Decoding the Alphabet Soup of Degrees in the United States Postsecondary Education System Through Hybrid Method: Database and Text Mining
It addresses the need for automated classification of degree levels in education data to model student success and mobility, representing an incremental improvement over manual methods.
This paper tackles the problem of predicting postsecondary degree levels from ambiguously expressed abbreviations in student tracking reports, achieving 97.83% accuracy with a hybrid model combining database lookup and text mining.

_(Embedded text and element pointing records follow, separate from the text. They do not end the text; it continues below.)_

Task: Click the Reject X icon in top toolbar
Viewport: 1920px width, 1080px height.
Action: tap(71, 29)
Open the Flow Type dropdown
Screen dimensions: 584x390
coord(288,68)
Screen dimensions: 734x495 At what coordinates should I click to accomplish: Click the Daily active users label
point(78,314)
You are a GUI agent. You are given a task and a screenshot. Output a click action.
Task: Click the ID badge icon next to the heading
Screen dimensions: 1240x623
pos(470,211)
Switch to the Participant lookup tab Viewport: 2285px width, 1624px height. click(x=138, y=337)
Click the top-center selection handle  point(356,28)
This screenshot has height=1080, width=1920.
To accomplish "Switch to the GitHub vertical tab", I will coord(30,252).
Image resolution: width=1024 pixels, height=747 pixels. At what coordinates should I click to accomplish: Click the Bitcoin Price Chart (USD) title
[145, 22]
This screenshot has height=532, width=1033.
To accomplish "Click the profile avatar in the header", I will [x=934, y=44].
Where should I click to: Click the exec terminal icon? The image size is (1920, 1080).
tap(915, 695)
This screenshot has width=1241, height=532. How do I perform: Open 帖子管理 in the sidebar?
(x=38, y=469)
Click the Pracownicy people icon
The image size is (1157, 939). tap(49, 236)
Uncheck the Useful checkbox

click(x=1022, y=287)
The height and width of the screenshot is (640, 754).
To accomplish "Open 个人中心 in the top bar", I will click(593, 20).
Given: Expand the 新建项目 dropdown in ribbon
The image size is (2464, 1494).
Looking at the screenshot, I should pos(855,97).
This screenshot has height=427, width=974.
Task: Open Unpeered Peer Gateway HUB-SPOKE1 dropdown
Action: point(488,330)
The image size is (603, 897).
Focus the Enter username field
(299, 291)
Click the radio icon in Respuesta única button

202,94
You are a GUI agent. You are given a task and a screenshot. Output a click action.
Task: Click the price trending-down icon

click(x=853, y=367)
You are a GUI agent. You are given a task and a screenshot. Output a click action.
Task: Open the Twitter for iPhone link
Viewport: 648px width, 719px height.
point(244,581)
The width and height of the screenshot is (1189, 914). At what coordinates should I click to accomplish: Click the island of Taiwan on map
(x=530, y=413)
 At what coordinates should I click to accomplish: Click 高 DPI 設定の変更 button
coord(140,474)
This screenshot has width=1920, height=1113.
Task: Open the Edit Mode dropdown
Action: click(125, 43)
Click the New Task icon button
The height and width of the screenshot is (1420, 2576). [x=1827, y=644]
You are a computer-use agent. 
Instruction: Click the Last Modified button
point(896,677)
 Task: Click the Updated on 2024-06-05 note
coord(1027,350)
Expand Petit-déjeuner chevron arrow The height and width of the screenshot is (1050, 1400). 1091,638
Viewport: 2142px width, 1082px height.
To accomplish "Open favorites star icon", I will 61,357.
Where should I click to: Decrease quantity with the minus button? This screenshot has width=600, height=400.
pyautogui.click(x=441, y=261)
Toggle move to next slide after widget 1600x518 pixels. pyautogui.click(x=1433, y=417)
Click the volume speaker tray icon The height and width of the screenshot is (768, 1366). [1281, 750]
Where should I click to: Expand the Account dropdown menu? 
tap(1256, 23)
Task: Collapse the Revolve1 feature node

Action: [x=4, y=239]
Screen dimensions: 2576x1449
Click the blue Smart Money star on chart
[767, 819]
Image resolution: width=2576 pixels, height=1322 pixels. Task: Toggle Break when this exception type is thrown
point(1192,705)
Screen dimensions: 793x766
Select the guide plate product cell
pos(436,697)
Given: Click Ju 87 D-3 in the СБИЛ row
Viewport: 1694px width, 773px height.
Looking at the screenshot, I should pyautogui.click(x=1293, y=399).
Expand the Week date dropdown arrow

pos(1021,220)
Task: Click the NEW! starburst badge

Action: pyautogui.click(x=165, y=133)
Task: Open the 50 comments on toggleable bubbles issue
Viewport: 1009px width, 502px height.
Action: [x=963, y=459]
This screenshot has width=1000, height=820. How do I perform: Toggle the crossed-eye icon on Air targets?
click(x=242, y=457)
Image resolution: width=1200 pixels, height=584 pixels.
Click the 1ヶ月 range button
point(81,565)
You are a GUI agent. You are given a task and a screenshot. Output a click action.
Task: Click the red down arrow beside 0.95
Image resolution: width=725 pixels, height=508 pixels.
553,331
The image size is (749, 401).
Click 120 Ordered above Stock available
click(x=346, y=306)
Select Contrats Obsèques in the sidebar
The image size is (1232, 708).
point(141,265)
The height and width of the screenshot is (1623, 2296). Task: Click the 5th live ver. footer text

This paper proposes a model to predict the levels (e.g., Bachelor, Master, etc.) of postsecondary degree awards that have been ambiguously expressed in the student tracking reports of the National Student Clearinghouse (NSC). The model will be the hybrid of two modules. The first module interprets the relevant abbreviatory elements embedded in NSC reports by referring to a comprehensive database that we have made of nearly 950 abbreviations for degree titles used by American postsecondary educators. The second module is a combination of feature classification and text mining modeled with CNN-BiLSTM, which is preceded by several steps of heavy pre-processing. The model proposed in this paper was trained with four multi-label datasets of different grades of resolution and returned 97.83\% accuracy with the most sophisticated dataset. Such a thorough classification of degree levels will provide insights into the modeling patterns of student success and mobility. To date, such a classification strategy has not been attempted except using manual methods and simple text parsing logic.